§ **WHAT TO WORK ON**
1: Sum up the Holme archaeology passage in two sentences.
2: According to the Holme archaeology passage, where was the Roman lead coffin stolen from?
3: Copy out everything in the Holme archaeology passage from "Holme on Spalding" down to "large wetland area.".
***** TEXT PASSAGE *****
The first archaeological discoveries reported in Holme were finds of Roman pottery vessels in the 1850s. At the turn of the century a Roman lead coffin was discovered, but stolen from outside the vicarage, where it has been used as a horse trough! The first excavation was at Throlam in the 1930s by Corder and Sheppard.

The revival of interest in the area was largely due to John Bartlett of Hull Museum, who was informed of further finds by Mr. Alan Johnson of Bursea House. Alan Johnson's enthusiasm continues to be an impetus to our work. It was he who suggested that i t might be worthwhile for the East Riding Archaeological Society (ERAS) to dig at Hasholme Hall, which they did in 1970/1. This was my first experience of excavation and several Roman pottery kilns and the ditches of an Iron Age settlement were found. In 1975, our last year at Hasholme Hall, I picked up a Graig Llwyd polished stone axe while gathering small potatoes that had fallen off the back of the machine.

After reading Ancient and Medieval History and Archaeology at Liverpool University I returned to East Yorkshire to take up a teaching post. In 1980, inspired by Peter Armstrong, then of the Humberside Archaeological Unit, I initiated a systematic survey of my old home area, with the help of the newly formed Field Study Group of

ERAS, knowing it to be of much greater archaeological potential then hitherto supposed.

Holme on Spalding Moor appears in Domesday as "Holm", an island in the marshland, and it certainly lived up to its name. The project has shown that the modern landscape, created largely by intensive arable farming and modern drainage, once consisted of sandy ridges rising out of a large wetland area.
***** DATASET *****
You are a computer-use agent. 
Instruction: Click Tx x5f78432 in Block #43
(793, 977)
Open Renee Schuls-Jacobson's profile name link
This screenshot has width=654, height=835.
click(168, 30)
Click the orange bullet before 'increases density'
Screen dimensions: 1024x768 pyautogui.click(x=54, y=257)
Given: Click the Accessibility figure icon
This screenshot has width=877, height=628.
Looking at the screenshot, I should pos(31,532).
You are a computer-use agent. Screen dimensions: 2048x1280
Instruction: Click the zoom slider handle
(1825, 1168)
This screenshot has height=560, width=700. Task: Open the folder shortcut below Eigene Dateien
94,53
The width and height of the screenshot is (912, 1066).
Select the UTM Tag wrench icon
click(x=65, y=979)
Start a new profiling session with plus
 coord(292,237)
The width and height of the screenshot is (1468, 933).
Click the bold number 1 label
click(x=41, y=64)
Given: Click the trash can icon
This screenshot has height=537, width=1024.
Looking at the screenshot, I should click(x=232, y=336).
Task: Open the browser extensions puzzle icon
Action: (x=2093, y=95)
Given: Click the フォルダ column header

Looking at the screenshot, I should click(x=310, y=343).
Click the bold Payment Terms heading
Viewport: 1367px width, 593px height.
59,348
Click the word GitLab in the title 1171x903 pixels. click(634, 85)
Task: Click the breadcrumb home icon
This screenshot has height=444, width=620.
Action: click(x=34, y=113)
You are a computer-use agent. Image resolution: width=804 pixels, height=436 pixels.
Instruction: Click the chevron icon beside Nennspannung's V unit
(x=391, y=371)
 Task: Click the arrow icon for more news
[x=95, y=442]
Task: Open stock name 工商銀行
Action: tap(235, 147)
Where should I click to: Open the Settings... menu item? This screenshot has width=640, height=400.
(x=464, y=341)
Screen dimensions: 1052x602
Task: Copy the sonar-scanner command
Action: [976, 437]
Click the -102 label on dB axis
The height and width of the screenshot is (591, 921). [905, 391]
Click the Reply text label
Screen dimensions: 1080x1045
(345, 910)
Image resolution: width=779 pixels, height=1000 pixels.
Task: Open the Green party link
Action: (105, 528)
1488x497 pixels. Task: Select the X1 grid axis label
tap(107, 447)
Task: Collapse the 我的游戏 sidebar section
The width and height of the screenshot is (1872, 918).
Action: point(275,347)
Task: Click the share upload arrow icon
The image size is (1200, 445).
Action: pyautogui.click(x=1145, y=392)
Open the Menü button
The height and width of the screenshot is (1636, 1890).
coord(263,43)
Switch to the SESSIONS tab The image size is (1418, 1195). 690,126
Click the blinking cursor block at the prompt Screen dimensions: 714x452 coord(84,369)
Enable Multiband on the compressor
*****
§ **SOLUTIONS IN ORDER**
1: Archaeological finds in Holme began with Roman pottery vessels in the 1850s, and the first excavation took place at Throlam in the 1930s. Renewed interest led ERAS to dig at Hasholme Hall, where Roman pottery kilns and Iron Age ditches were found, and in 1980 a systematic survey of the area began.

2: From outside the vicarage.

3:
Holme on Spalding Moor appears in Domesday as "Holm", an island in the marshland, and it certainly lived up to its name. The project has shown that the modern landscape, created largely by intensive arable farming and modern drainage, once consisted of sandy ridges rising out of a large wetland area.